Lors de la sixième opération de chargement de la neige, décrétée le 11 mars, des employés de l’arrondissement ont effectué une surveillance accrue et «ils se sont assurés d’être vus par les employés de Transport Rosemont». Une baisse notable du nombre de chargements incomplets a été observée.

De façon générale, une certaine tolérance s’applique pour des bennes qui ne sont pas pleines, soit «environ 2% en raison de certains facteurs pouvant raisonnablement se produire, tels que des chargements incomplets à la fin d’un quart de travail».

Contrat au mètre cube

La Ville de Montréal paie les déneigeurs de deux façons, selon le nombre de centimètres de neige tombés ou selon le volume des bennes de camion (mètre cube). Cette dernière méthode a créé «du mécontentement parmi certains joueurs de l’industrie dont l’entreprise au centre de la présente enquête, Transport Rosemont».

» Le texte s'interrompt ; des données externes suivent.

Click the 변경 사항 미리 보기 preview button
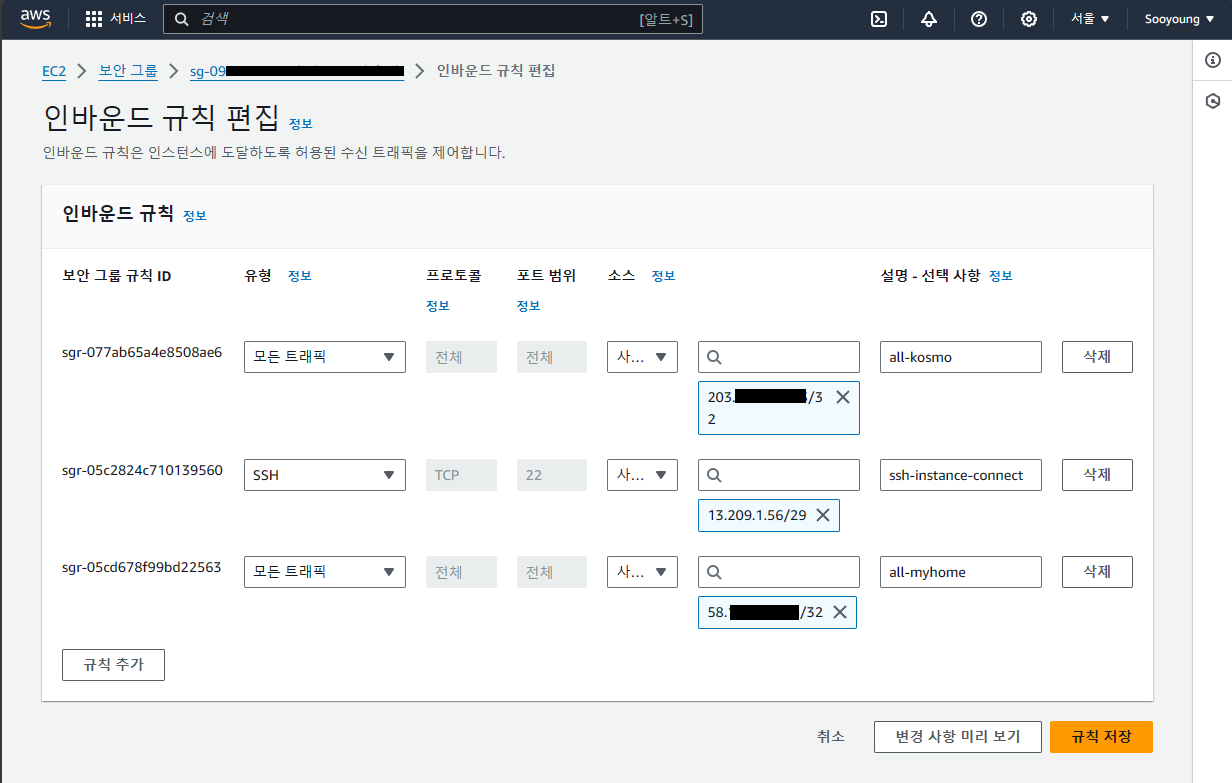The image size is (1232, 783). [957, 737]
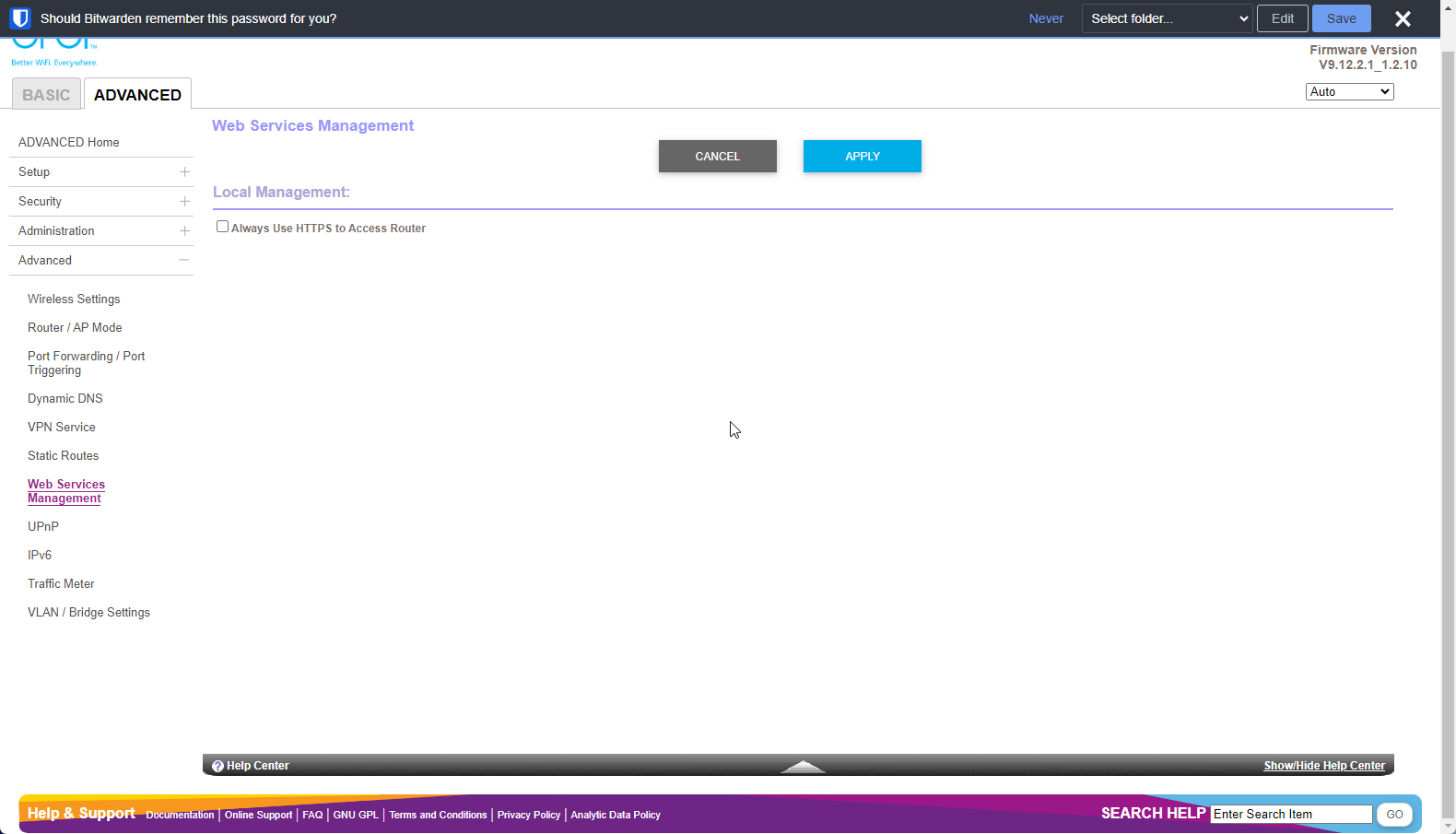Image resolution: width=1456 pixels, height=834 pixels.
Task: Open the Auto language dropdown
Action: [1349, 92]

Depuis l’hiver 2016-2017, le mesurage du volume des bennes s’effectue à l’aide d’un instrument laser avant que la saison hivernale ne débute. Jusque-là, le mesurage se faisait manuellement. «Cette transition ne se fait pas heurts», note-t-on dans le rapport du BIG. Des entrepreneurs estiment avoir perdu du volume par rapport à la méthode manuelle. «Transport Rosemont dit estimer ces pertes de volume à environ 10%.»

Par ailleurs, le laser utilisé par la Ville n’est pas certifié par l’instance fédérale dont c’est la responsabilité.

Dans «un contrat au centimètre tombé, […] l’entrepreneur a tout intérêt à charger en neige en effectuant le moins de voyages de camions possible». Pour la méthode au volume (contrat au mètre cube), c’est l’inverse: plus il y a de voyages de camions plus la rémunération de l’entrepreneur est élevée. Il n’y a donc plus d’entrepreneurs qui critiquent le fait que des propriétaires poussent la neige de leur entrée de cour dans la rue.

Le BIG note que les contrats au mètre cube entraînent un nouveau mode de rémunération qui crée le risque qu’un entrepreneur soit tenté d’agir comme l’a fait Transport Rosemont. «Ce risque n’est pas simplement hypothétique, il est désormais avéré.»

La Ville entend étendre ce modèle de contrats. Cela nécessitera un ajustement pour la surveillance, croit la BIG. «Le présent dossier démontre clairement l’existence d’un stratagème pouvant être mis en œuvre et démontre tout aussi clairement que la Ville a su le détecter.»